Here’s how the former Andy Griffith Show star made it happen in each episode – and made it look easy, according to his show co-star.
‘Matlock’ ran for 9 seasons
The legal drama aired on NBC from 1986 to 1992; it was then dropped by the network and picked up by ABC from 1992 to 1995. Throughout its nine seasons, the series enjoyed healthy ratings.
Co-star Nancy Stafford, who portrayed Ben Matlock’s legal partner Michelle Thomas on the program from 1986 to 1992, expressed her surprise to The Washington Post in 1987 at the program’s broad range of fans, as well as the show’s main draw.
“It’s amazing to me the expanse of audience the show has, across all age ranges and economic standing,” she said at that time. “At first I thought the audience would be middle-age and older.
“But I’m finding young fans love the show too. Many of them grew up with Andy, as I did. We feel he’s family. There’s also an ease about him — he’s easy to work with and easy to watch.”
Griffith’s famous ‘What It Was, Was Football’ sketch
It can be said with certainty that Griffith’s career got kicked off thanks to his now-famous monologue comedy sketch, “What It Was, Was Football.”
The comedian and actor improved more and more each time he performed the monologue describing a college football game, as seen by a country preacher who is swept by a crowd into the game.
Daniel de Visé in his 2015 book Andy and Don: The Making of a Friendship and a Classic American TV Show remarked on the moment Griffith got noticed by the right person after performing the sketch.

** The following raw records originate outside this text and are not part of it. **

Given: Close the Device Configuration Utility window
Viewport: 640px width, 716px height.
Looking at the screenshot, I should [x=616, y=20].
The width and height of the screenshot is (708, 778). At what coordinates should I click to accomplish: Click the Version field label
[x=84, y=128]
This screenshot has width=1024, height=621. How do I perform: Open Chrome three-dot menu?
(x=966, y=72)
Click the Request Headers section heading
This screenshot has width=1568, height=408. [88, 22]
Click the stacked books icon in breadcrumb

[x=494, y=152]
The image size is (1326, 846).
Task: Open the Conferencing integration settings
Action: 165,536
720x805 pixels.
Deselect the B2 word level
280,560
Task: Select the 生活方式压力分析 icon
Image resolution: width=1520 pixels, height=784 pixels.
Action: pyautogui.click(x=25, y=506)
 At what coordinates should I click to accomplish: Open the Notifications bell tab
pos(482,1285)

“Andy performed his football sketch that summer at a dinner gathering,” he wrote. “A man came running up afterward and introduced himself as Orville Campbell. He told Andy, ‘We’ve got to make a record of this!’ Andy replied, ‘Well, Mr. Campbell, if you’ve got the money, I’ve got the time.’”
Campbell recorded Griffith performing the sketch at “a convention of the Jefferson Standard Life Insurance Company.” Released in November 1953, the record sold 50,000 copies.
How Griffith memorized those courtroom speeches
For Griffith, spouting off the courtroom statements on Matlock was simple, or at least the actor made it look that way. The legendary actor pulled from his early days performing his comedic monologues, “What It Was, Was Football” and “Romeo and Juliet,” in front of packed crowds.
Stafford told de Visé: “That was his secret. He wasn’t waiting for somebody to give their reply. If you go back and watch some of the shows after you get that in your head, you can see he steamrolls, sometimes, right through someone’s answer.”
Griffith’s run on Matlock is an example of someone who proves once you’ve got the touch, you never really lose it.